There's a lot to be said for hearing someone's story and journey with cancer. It makes me a more humble person and makes me not take my health and abilities for granted. There's a lot to be said for being a part of a supportive community. This is not the same thing -  but in my weekly workout group I have found support from people that has made me a stronger person, therefore in the same thread, Mom has found a lot of support with family and friends and her church and that has meant all the world in her life as an ovarian cancer survivor.

I expect mom to have a very long life, and expect that we will be doing more races together in the future!

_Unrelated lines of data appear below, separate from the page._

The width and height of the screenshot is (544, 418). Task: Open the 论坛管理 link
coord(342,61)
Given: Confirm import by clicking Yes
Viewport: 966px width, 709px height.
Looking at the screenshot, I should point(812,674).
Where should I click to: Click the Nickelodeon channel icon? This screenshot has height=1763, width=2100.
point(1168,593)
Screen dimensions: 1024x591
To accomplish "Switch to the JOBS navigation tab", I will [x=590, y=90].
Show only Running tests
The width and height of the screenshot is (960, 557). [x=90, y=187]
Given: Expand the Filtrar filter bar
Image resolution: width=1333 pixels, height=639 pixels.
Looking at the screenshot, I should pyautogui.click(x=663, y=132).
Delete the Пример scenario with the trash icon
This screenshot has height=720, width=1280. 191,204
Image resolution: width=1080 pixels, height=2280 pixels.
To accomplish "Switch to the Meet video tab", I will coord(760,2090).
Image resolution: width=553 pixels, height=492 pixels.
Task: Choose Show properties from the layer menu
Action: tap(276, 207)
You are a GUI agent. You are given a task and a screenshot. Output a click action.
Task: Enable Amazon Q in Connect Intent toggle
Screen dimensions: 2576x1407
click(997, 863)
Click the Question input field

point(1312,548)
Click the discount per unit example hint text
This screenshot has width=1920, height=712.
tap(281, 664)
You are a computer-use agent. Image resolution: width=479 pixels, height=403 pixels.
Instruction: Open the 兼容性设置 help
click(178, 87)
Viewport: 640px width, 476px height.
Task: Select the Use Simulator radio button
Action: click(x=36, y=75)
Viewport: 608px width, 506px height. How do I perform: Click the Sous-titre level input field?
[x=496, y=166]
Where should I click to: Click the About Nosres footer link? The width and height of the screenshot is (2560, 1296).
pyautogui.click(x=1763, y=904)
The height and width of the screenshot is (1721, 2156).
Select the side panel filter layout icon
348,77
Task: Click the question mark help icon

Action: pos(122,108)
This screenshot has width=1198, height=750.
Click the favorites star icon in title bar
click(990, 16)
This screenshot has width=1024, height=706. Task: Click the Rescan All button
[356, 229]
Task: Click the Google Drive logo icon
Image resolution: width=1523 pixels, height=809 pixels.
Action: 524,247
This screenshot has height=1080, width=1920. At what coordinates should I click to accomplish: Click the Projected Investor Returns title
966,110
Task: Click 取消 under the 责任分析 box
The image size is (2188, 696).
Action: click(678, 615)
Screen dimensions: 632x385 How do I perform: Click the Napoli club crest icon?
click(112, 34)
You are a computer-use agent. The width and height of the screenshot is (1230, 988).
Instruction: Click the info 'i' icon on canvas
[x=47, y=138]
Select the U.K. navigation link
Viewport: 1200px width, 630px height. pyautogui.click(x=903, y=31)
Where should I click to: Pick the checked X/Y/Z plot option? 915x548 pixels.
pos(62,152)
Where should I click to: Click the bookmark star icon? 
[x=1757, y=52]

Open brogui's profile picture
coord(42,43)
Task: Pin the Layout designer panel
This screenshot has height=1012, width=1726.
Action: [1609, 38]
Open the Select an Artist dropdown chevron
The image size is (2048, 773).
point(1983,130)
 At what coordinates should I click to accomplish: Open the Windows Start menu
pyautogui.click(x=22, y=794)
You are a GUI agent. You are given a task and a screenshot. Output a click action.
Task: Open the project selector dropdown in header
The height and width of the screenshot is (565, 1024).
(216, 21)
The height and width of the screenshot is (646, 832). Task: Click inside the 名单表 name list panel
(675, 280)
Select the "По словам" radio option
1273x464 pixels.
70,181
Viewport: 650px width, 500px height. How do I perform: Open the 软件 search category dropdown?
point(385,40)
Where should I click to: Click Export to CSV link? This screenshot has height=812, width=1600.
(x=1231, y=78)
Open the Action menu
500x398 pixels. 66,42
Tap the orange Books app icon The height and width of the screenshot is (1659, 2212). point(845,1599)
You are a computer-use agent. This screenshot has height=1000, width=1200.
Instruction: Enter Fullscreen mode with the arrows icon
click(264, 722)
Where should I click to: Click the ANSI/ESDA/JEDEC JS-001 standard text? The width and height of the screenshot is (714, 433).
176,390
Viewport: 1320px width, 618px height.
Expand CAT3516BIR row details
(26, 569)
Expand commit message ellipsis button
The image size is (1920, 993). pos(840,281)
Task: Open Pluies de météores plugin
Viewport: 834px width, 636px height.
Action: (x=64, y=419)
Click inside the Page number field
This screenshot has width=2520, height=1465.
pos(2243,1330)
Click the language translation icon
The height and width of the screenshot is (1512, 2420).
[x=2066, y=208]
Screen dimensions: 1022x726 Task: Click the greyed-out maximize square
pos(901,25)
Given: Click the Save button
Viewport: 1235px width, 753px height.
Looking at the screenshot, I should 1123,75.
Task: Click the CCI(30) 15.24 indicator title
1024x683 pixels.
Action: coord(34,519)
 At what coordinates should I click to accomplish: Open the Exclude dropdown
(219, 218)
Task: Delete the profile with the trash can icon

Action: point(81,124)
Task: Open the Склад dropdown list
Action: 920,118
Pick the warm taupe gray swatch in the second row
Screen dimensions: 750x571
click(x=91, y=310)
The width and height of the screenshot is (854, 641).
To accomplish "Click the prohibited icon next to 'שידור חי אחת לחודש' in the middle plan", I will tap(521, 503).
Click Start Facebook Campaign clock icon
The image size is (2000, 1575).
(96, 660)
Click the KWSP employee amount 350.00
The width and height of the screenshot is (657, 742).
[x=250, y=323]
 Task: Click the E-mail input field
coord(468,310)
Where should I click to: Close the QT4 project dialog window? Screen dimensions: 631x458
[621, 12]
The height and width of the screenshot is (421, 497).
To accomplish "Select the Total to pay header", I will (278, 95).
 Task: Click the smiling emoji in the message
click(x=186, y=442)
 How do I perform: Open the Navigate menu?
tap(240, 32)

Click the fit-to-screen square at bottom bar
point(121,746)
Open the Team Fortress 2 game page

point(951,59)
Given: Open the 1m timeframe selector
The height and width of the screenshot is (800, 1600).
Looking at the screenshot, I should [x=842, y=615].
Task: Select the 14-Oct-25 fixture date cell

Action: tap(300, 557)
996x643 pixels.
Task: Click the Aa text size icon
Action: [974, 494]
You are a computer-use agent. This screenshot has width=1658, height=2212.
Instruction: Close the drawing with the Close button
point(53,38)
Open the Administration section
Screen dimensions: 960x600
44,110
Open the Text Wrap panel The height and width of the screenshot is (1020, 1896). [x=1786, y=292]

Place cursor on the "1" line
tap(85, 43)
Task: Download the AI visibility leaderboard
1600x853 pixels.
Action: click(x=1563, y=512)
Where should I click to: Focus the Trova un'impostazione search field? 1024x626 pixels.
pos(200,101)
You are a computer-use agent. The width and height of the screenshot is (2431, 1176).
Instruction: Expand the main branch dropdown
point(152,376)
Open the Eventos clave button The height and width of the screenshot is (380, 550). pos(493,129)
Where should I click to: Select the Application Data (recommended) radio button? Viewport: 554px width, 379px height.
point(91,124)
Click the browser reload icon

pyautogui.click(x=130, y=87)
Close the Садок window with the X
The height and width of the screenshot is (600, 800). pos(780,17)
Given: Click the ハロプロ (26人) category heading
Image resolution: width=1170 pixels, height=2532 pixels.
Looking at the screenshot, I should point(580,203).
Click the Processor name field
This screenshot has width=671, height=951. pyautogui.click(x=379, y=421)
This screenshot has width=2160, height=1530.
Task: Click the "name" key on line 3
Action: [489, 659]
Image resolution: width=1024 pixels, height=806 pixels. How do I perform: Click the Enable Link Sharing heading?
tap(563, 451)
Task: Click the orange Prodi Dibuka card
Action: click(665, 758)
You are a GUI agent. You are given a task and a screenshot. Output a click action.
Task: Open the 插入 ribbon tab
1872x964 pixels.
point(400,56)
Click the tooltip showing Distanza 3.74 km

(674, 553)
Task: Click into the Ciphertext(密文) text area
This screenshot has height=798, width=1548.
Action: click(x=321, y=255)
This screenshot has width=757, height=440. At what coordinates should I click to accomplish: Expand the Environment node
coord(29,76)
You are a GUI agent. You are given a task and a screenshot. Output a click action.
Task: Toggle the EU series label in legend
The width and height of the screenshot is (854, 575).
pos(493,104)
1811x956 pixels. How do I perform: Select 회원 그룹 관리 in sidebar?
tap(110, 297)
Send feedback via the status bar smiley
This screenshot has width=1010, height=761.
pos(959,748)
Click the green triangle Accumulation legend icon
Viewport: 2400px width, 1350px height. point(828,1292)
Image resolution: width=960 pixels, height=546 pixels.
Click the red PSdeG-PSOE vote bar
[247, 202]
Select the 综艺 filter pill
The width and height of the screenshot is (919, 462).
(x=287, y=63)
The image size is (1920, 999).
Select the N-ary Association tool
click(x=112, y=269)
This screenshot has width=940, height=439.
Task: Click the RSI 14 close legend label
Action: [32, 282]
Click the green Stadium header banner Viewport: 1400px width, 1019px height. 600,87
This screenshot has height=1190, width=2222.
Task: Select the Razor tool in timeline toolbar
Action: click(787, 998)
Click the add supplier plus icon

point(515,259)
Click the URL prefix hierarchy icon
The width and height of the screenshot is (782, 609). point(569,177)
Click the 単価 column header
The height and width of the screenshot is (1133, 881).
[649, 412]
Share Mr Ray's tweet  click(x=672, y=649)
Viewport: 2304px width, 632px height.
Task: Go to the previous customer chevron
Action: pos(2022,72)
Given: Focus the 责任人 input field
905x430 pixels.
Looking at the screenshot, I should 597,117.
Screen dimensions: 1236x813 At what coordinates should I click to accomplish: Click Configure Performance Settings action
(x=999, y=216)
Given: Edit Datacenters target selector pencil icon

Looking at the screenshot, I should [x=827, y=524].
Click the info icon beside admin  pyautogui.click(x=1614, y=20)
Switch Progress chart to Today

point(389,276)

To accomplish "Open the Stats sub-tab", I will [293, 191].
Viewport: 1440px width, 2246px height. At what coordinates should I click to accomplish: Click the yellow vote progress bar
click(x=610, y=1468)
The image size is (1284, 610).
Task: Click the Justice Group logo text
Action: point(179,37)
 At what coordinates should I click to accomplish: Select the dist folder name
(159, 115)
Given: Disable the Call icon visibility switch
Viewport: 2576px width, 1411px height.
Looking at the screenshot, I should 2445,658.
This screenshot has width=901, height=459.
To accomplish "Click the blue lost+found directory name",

Running for Laurie, good friend Lindsay Thul and high school friend Claudine.

Me and mom pre-race.

Mom and Alaina cross the finish line!

Mom and sister Rosemary and sister Carol.

Tuesday, May 3, 2016

Running AGAINST Cancer

This Saturday I'm going to be at the Race for the Cure in Peoria again in honor of my cousin Laurie who is a one-year breast cancer survivor. Her story is one that makes a great campaign for early detection. She found it and got it taken care of right away. Our family formed team McCann Strong to raise money for the cause >>

I will also be running in the Race for the Cure in the Quad Cities coming up on June 11 for one of my best friends daughter, Lindsay, who was just diagnosed a couple of weeks ago with a rare form of aggressive breast cancer. She is only 26 and it is heartbreaking. Read about Lindsay's Journey >>

On June 18 I will be running in the National Ovarian Cancer Coalition Illinois Chapter Break the Silence on Ovarian Cancer 5K with my cousin Heather, an ovarian cancer survivor who is still in the midst of battling her disease. She is fighting hard and that is inspirational to me.

It's ironic that on Mother's Day this year is World Ovarian Cancer day and my mom is a 5 year ovarian cancer survivor. I am running for her as well.

I know I can't take away the pains of cancer, but I can raise money and run to raise money so why not? My two cousins, mom and friends daughter are fighting a battle that I hope I never have to fight myself, and if it takes more money to fund causes, research and medical expenses, then that's why I run. If they are strong enough to fight cancer then I am strong enough to run for them.